Instructions to follow: The result should be the line with "Task: Click the '[Higher is Better]' note" followed by every remaining line of the entries, each reproduced exactly, with nothing else.

Data:

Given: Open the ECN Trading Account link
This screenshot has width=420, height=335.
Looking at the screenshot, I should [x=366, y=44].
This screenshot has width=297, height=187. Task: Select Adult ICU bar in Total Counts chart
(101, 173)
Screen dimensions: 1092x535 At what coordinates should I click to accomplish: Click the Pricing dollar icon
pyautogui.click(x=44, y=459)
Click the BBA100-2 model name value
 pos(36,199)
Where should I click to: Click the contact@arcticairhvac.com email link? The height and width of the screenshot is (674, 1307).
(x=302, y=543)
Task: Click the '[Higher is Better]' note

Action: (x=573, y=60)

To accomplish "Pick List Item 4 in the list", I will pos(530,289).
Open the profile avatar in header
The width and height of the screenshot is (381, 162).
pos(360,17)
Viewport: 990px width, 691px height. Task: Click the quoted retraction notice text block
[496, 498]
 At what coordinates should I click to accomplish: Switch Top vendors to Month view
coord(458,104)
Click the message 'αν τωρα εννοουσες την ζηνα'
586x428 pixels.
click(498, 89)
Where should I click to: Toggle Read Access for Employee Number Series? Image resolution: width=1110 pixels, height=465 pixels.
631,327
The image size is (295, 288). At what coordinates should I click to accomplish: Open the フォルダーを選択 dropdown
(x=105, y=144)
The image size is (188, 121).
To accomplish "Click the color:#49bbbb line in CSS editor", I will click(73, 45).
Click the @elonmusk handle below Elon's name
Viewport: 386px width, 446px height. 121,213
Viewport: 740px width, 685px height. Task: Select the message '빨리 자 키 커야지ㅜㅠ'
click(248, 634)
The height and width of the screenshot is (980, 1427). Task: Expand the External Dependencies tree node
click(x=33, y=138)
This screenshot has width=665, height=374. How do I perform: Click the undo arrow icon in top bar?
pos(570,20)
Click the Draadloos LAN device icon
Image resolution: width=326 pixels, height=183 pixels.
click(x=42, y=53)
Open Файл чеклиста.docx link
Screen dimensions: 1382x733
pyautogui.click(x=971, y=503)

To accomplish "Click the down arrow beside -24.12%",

Task result:
Task: Click the '[Higher is Better]' note

Action: (x=573, y=60)

To accomplish "Pick List Item 4 in the list", I will pos(530,289).
Open the profile avatar in header
The width and height of the screenshot is (381, 162).
pos(360,17)
Viewport: 990px width, 691px height. Task: Click the quoted retraction notice text block
[496, 498]
 At what coordinates should I click to accomplish: Switch Top vendors to Month view
coord(458,104)
Click the message 'αν τωρα εννοουσες την ζηνα'
586x428 pixels.
click(498, 89)
Where should I click to: Toggle Read Access for Employee Number Series? Image resolution: width=1110 pixels, height=465 pixels.
631,327
The image size is (295, 288). At what coordinates should I click to accomplish: Open the フォルダーを選択 dropdown
(x=105, y=144)
The image size is (188, 121).
To accomplish "Click the color:#49bbbb line in CSS editor", I will click(73, 45).
Click the @elonmusk handle below Elon's name
Viewport: 386px width, 446px height. 121,213
Viewport: 740px width, 685px height. Task: Select the message '빨리 자 키 커야지ㅜㅠ'
click(248, 634)
The height and width of the screenshot is (980, 1427). Task: Expand the External Dependencies tree node
click(x=33, y=138)
This screenshot has width=665, height=374. How do I perform: Click the undo arrow icon in top bar?
pos(570,20)
Click the Draadloos LAN device icon
Image resolution: width=326 pixels, height=183 pixels.
click(x=42, y=53)
Open Файл чеклиста.docx link
Screen dimensions: 1382x733
pyautogui.click(x=971, y=503)

To accomplish "Click the down arrow beside -24.12%",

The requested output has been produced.